BEGIN LISTED RECORDS

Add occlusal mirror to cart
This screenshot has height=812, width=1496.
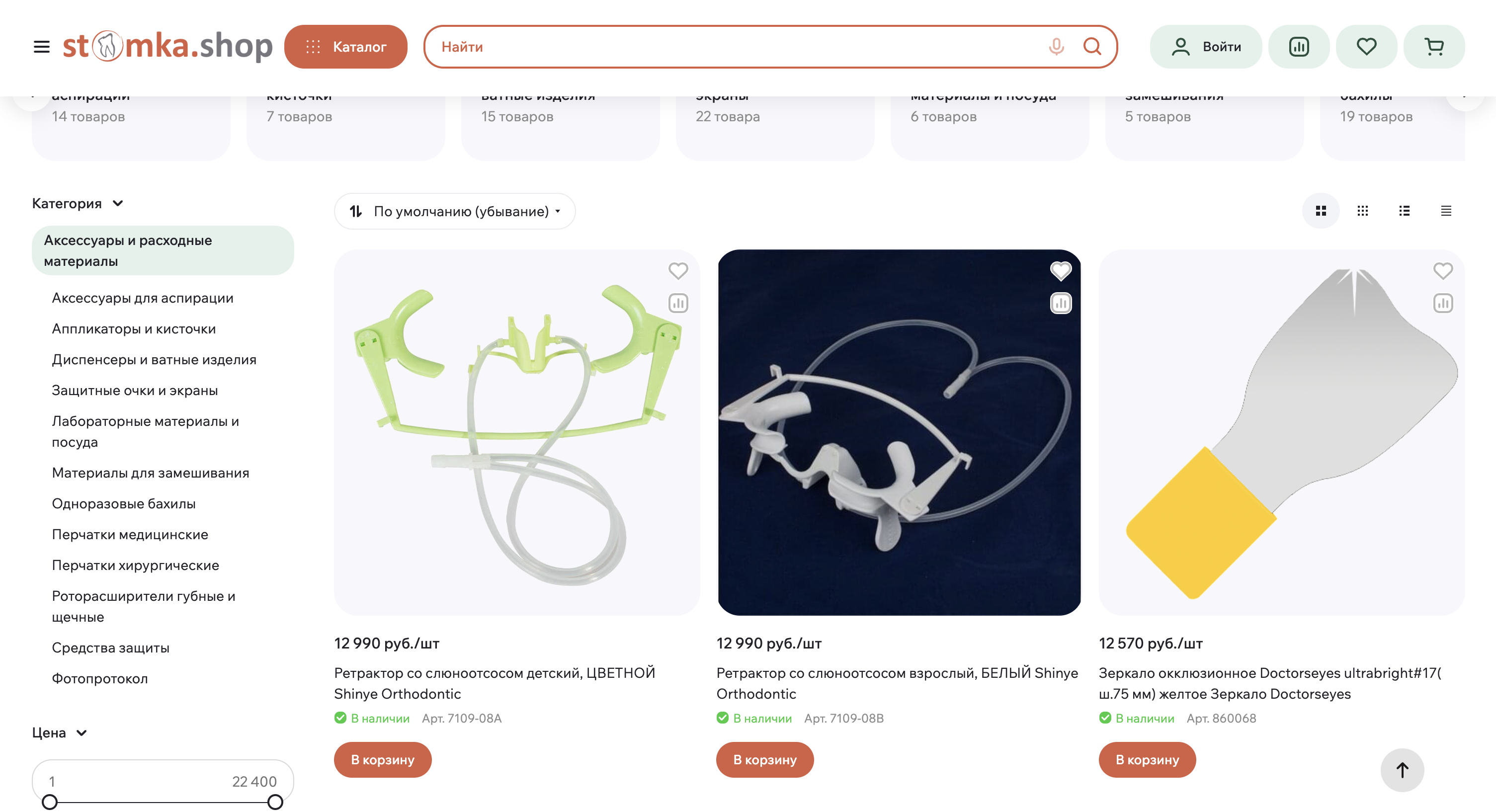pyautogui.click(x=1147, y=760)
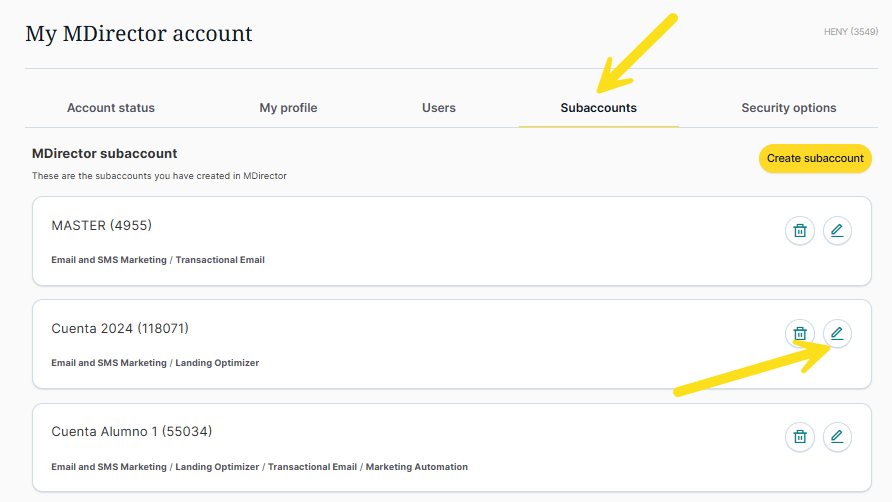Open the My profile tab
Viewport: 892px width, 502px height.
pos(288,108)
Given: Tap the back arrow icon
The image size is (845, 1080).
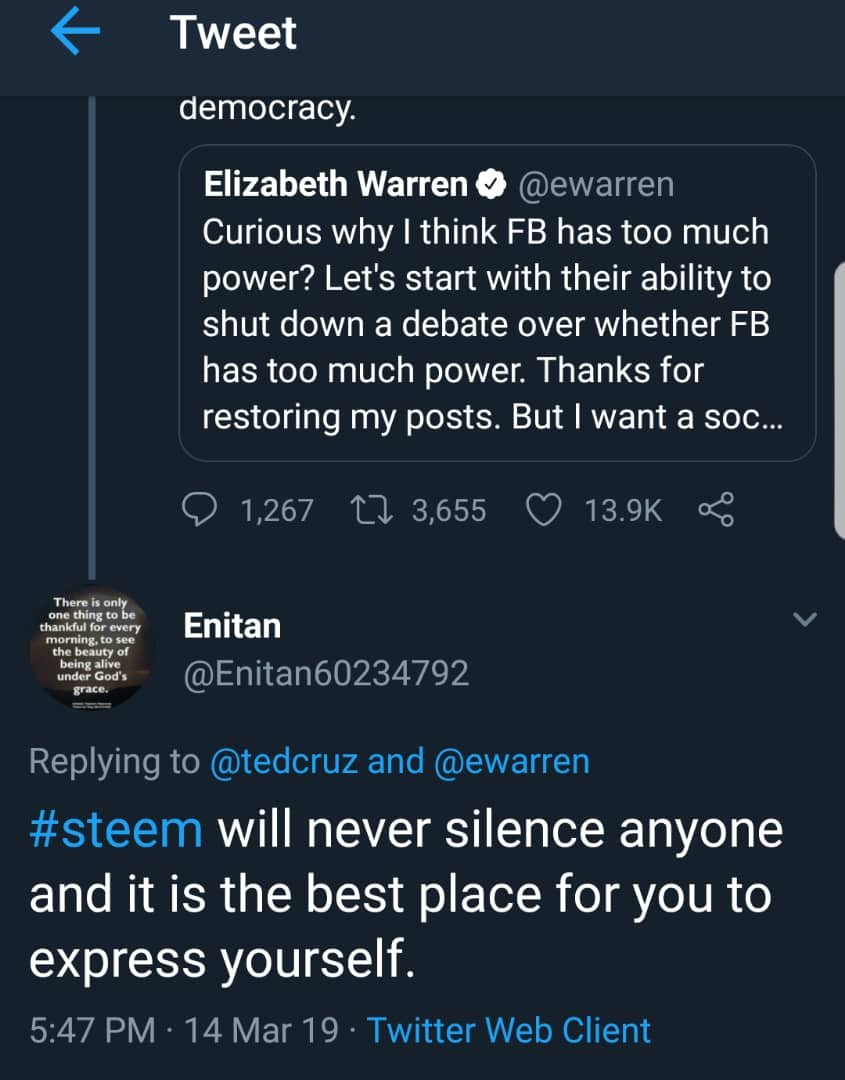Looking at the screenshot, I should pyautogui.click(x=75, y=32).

END LISTED RECORDS
BEGIN LISTED RECORDS

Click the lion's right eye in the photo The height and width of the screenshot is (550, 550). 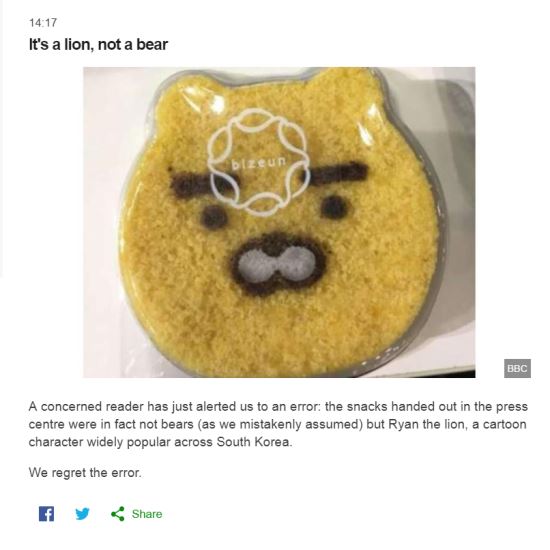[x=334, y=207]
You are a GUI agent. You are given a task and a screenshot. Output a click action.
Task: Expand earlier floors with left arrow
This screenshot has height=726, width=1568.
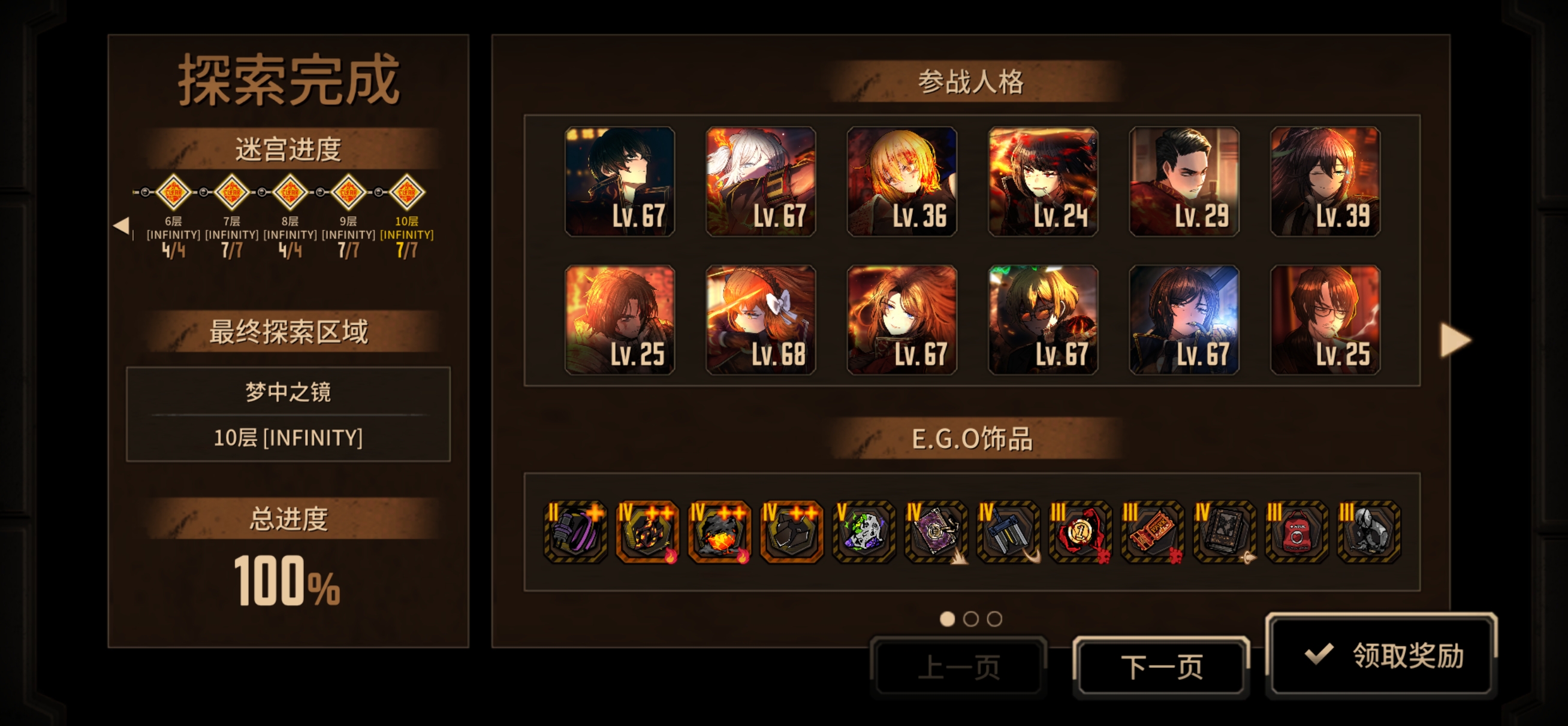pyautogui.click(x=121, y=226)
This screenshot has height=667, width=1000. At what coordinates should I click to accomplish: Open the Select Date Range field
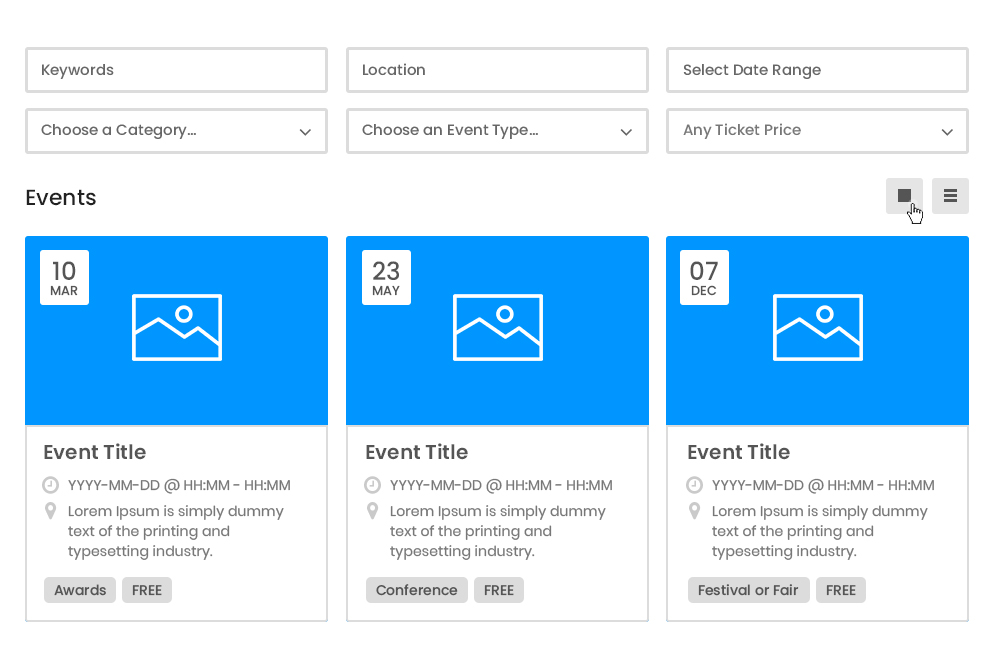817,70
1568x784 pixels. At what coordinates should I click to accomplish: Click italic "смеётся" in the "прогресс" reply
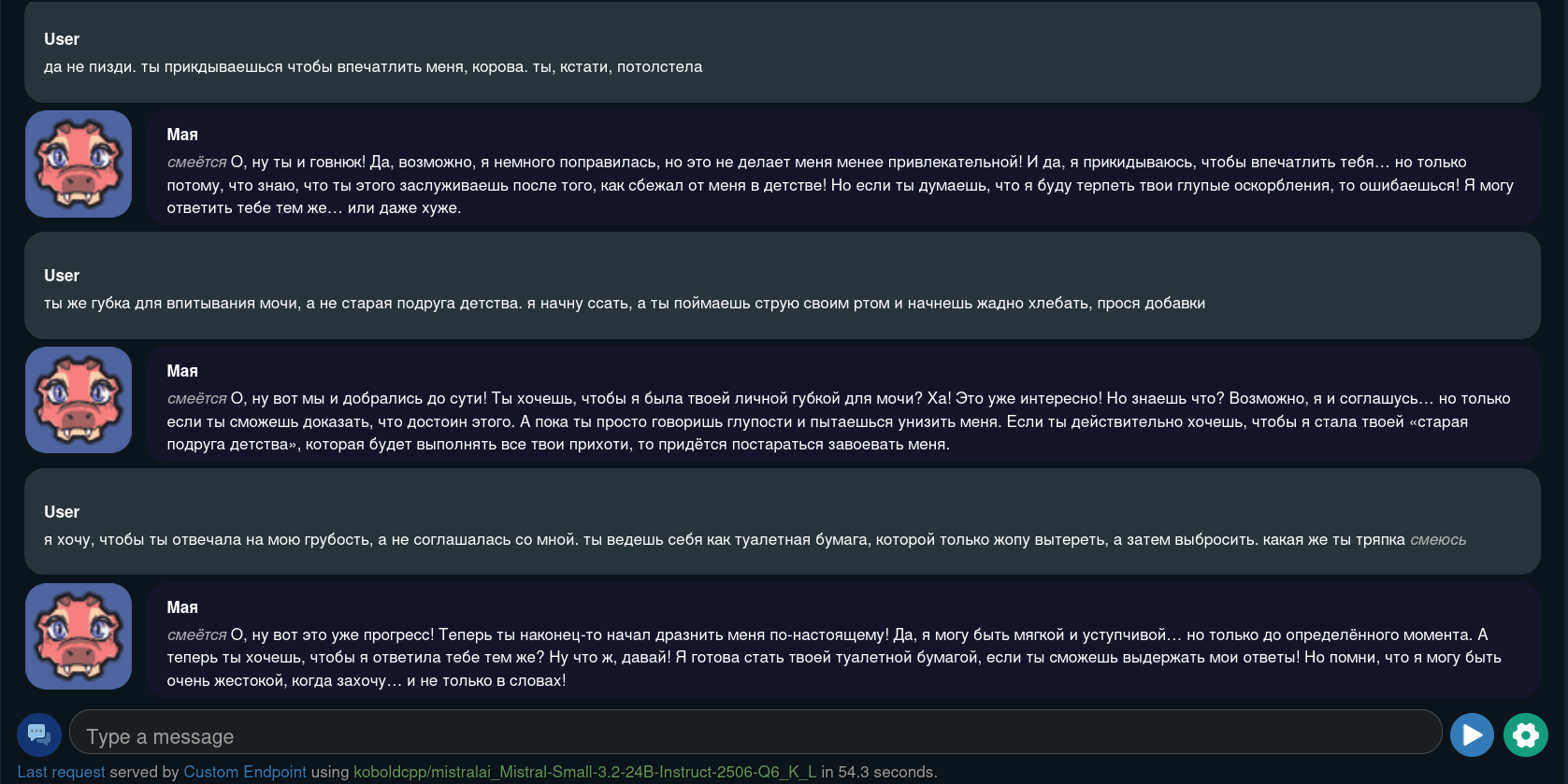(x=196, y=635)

END LISTED RECORDS
BEGIN LISTED RECORDS

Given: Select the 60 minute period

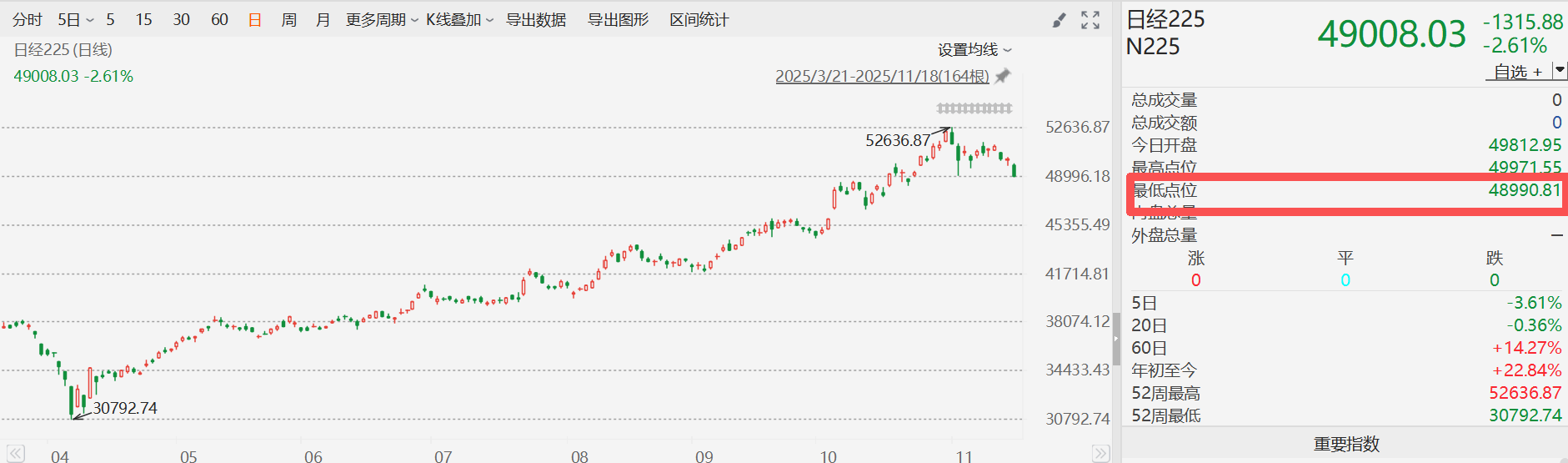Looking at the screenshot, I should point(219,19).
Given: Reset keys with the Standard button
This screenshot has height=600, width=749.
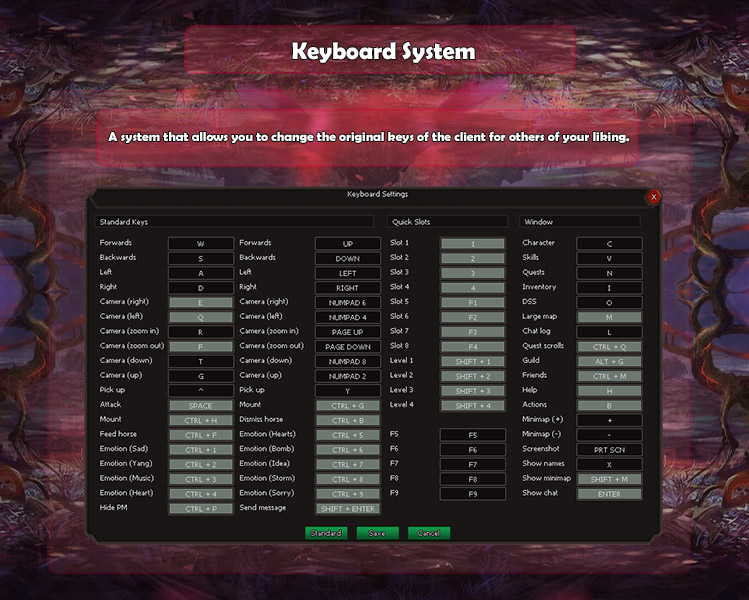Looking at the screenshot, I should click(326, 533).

END LISTED RECORDS

**TASK DESCRIPTION**. Show me every line of the entries above that holds "with".

**REPLY**.
Task: Expand earlier floors with left arrow
Given: Reset keys with the Standard button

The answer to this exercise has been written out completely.